• _About this task_
Without including any picture, write out the entries exactly as they stand.

------------

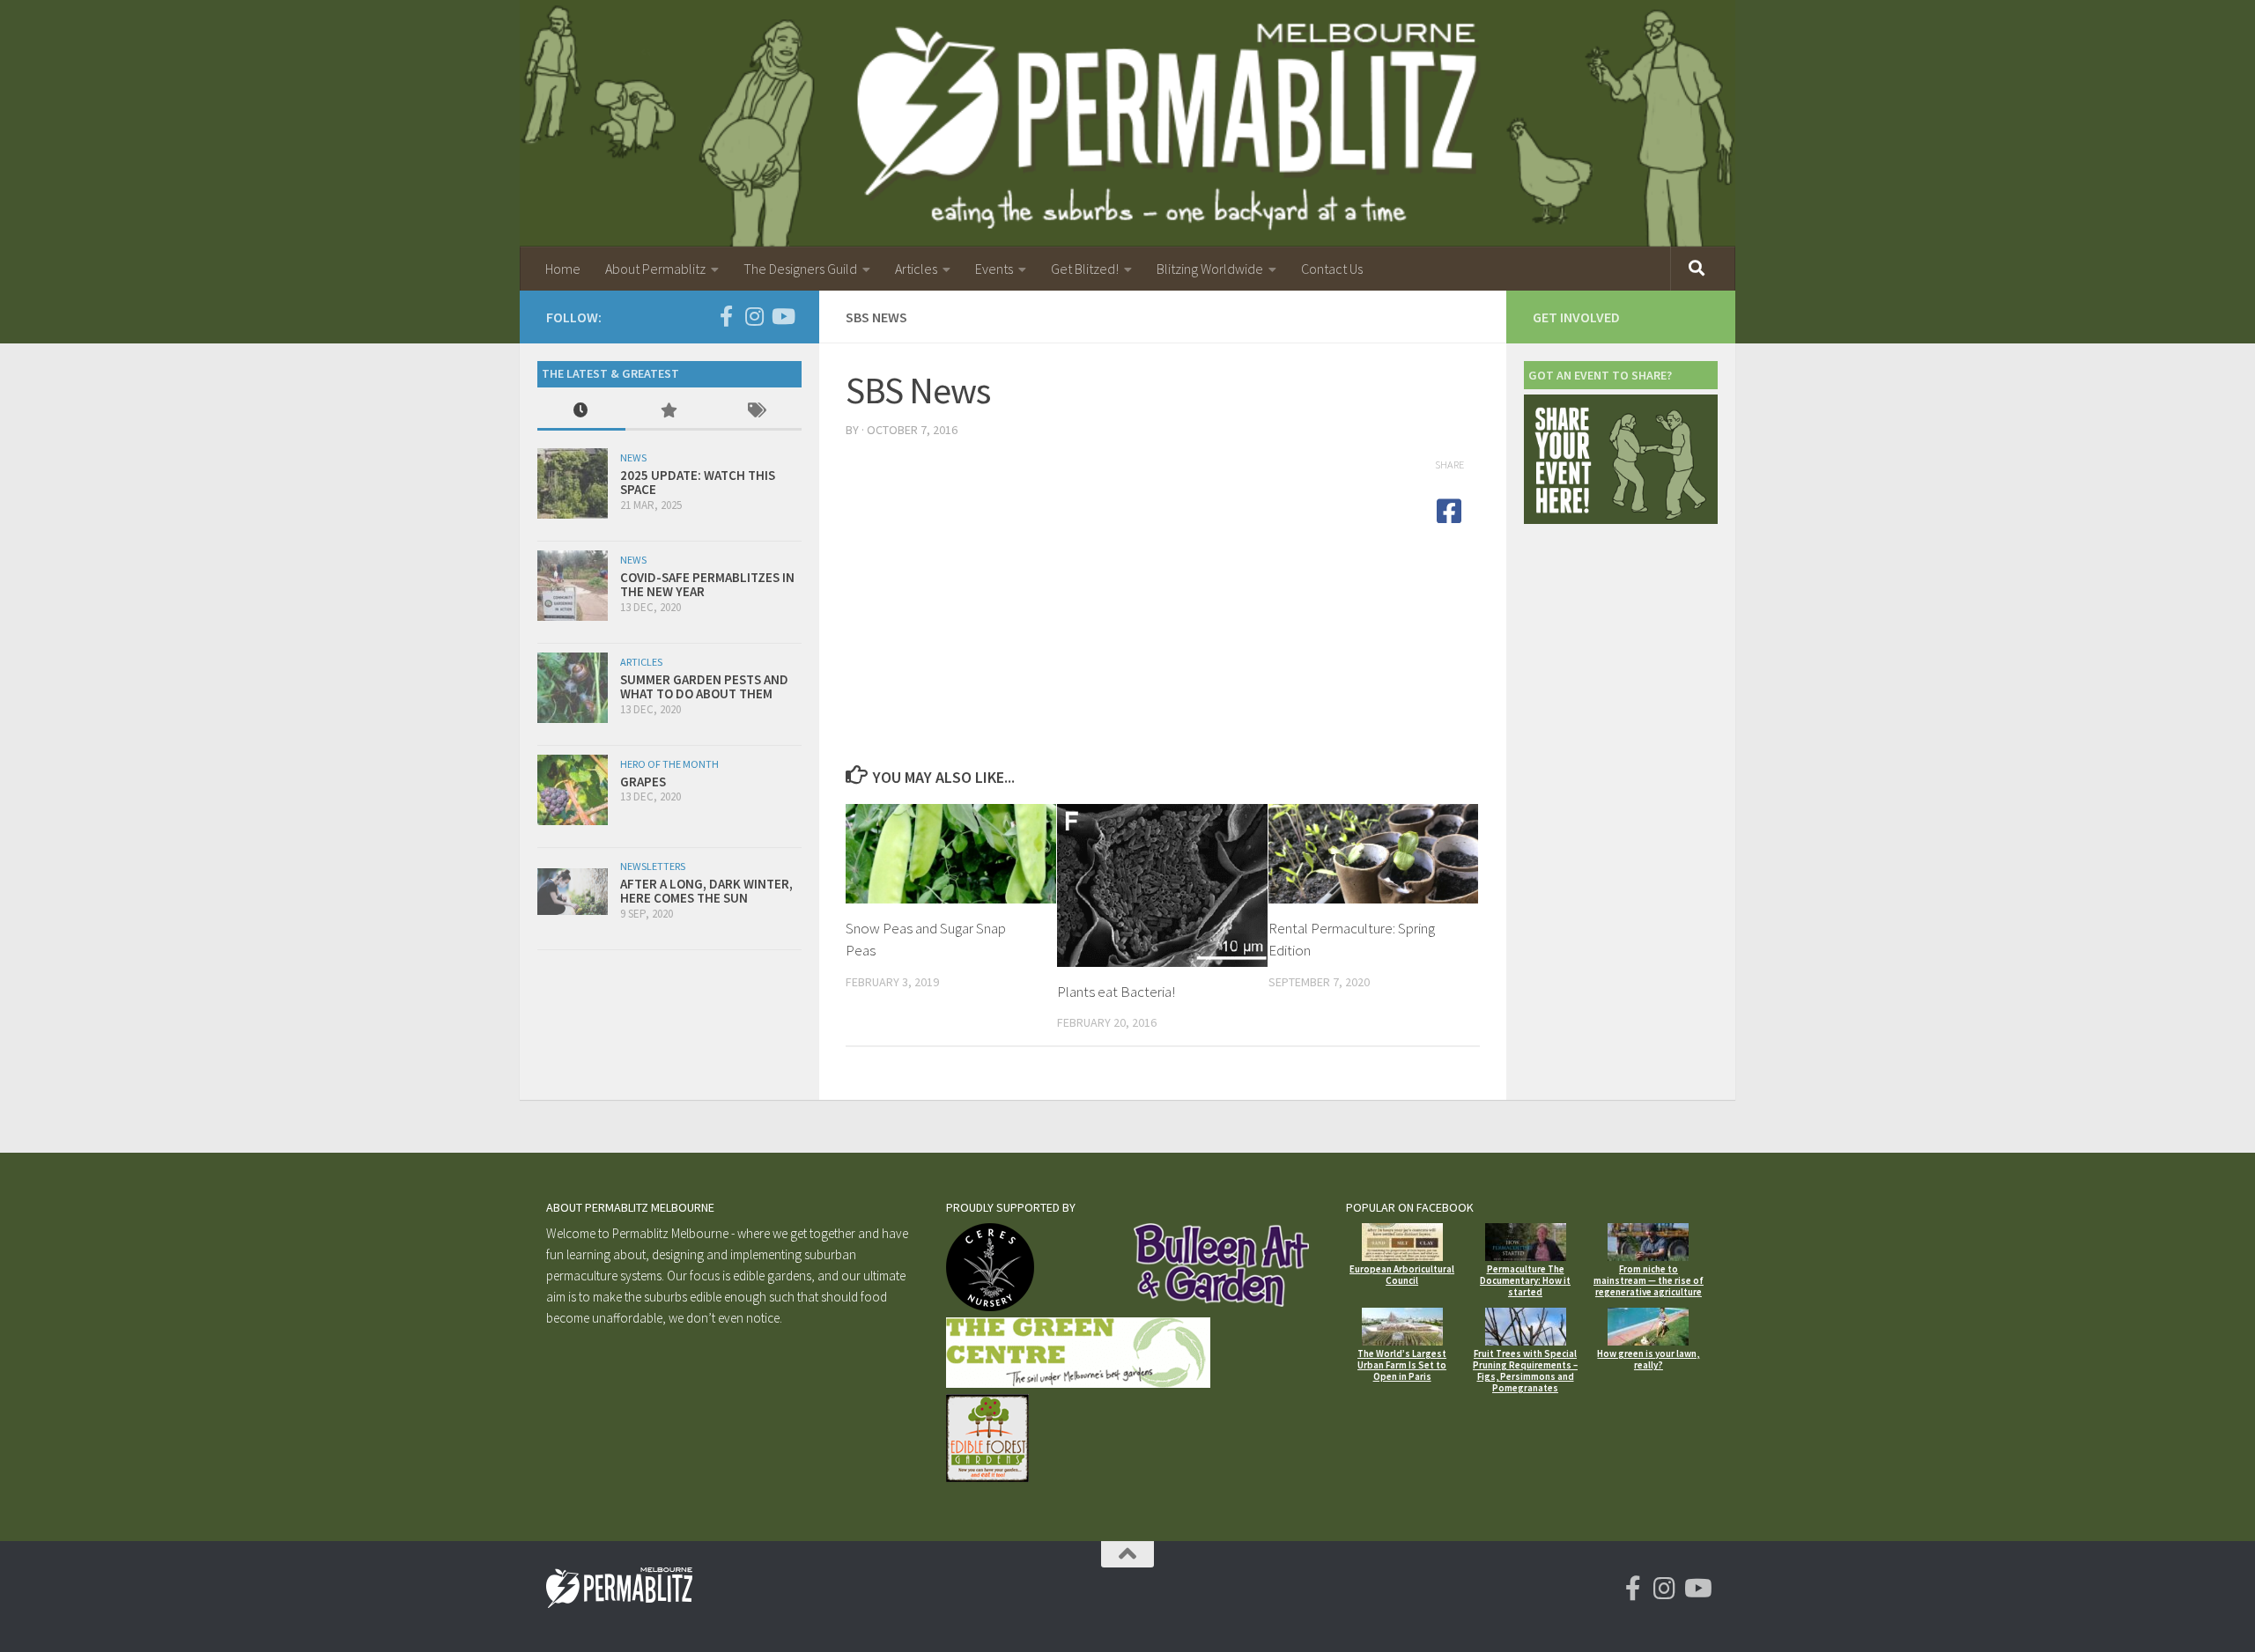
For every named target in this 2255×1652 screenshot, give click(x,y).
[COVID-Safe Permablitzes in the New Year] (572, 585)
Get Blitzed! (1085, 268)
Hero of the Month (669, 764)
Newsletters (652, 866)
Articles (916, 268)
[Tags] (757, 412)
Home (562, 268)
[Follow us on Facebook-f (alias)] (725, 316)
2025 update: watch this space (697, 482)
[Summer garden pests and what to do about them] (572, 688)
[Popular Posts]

------------

• _Task result_
For every named target in this 2255×1652 screenshot, give click(x,y).
[COVID-Safe Permablitzes in the New Year] (572, 585)
Get Blitzed! (1085, 268)
Hero of the Month (669, 764)
Newsletters (652, 866)
Articles (916, 268)
[Tags] (757, 412)
Home (562, 268)
[Follow us on Facebook-f (alias)] (725, 316)
2025 update: watch this space (697, 482)
[Summer garden pests and what to do about them] (572, 688)
[Popular Posts]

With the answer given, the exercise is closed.